Nawet nie wiadomo, kiedy ich twarze pokryły się groźnymi malunkami, a głowy przystroiły pióropusze.
No tak, Ola zamiast oskalpować jakąś Bladą Twarz, wolała na bębenku dać sygnał do zabawy.
Jeszcze wpadła nam w dłonie jakaś mapa terenu, który mieliśmy przemierzyć i ruszyliśmy.
Na podwórku Elfy musiały pokonać kilka poważnych przeszkód.
Pierwszą było przejście ze specjalnym woreczkiem na głowie. Woreczek oczywiście zawierał jakieś indiańskie nasiona.
Potem było jeszcze trudniej, bo przed Indianami z plemienia Elfów pojawiło się morze, które musieli przepłynąć. Jak tego dokonać teoretycznie i praktycznie objaśniła Ciocia Grażynka. Ona pierwsza przepłynęła Wielką Wodę i sucha wyszła na brzeg.

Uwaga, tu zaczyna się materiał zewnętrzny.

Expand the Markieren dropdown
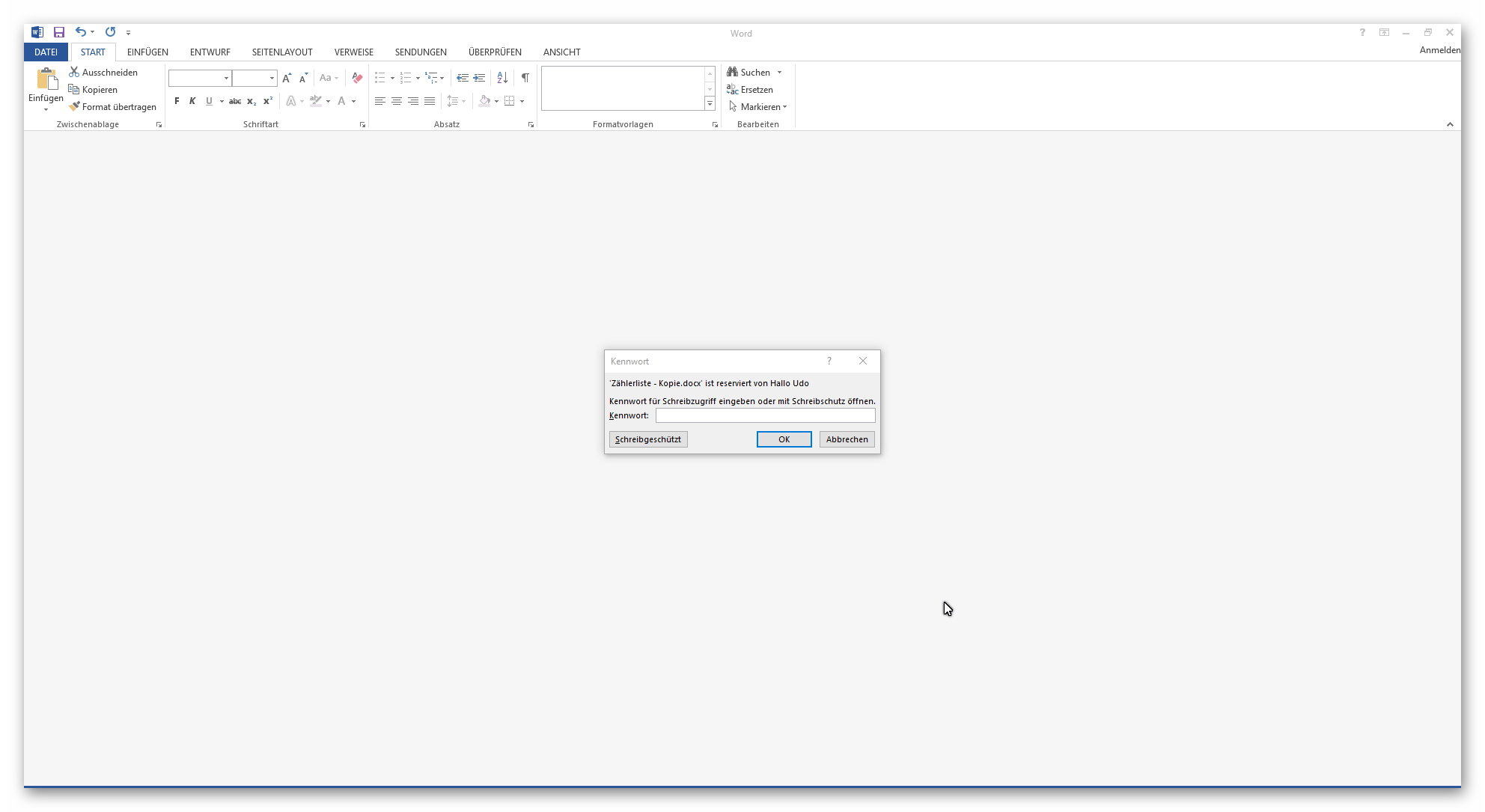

Techniki pływackie były różne - byle do brzegu!
Kiedy już po kąpieli w morskich falach wyschły nam ubranka, musieliśmy przedostać się skacząc do tajemniczych schodów.
Schody poprowadziły nas do ogródka warzywnego, w którym wszyscy zaobserwowali, jak rosną nasze indiańskie pomidory.
Na końcu wędrówki czekała nas niespodzianka: coś słodkiego.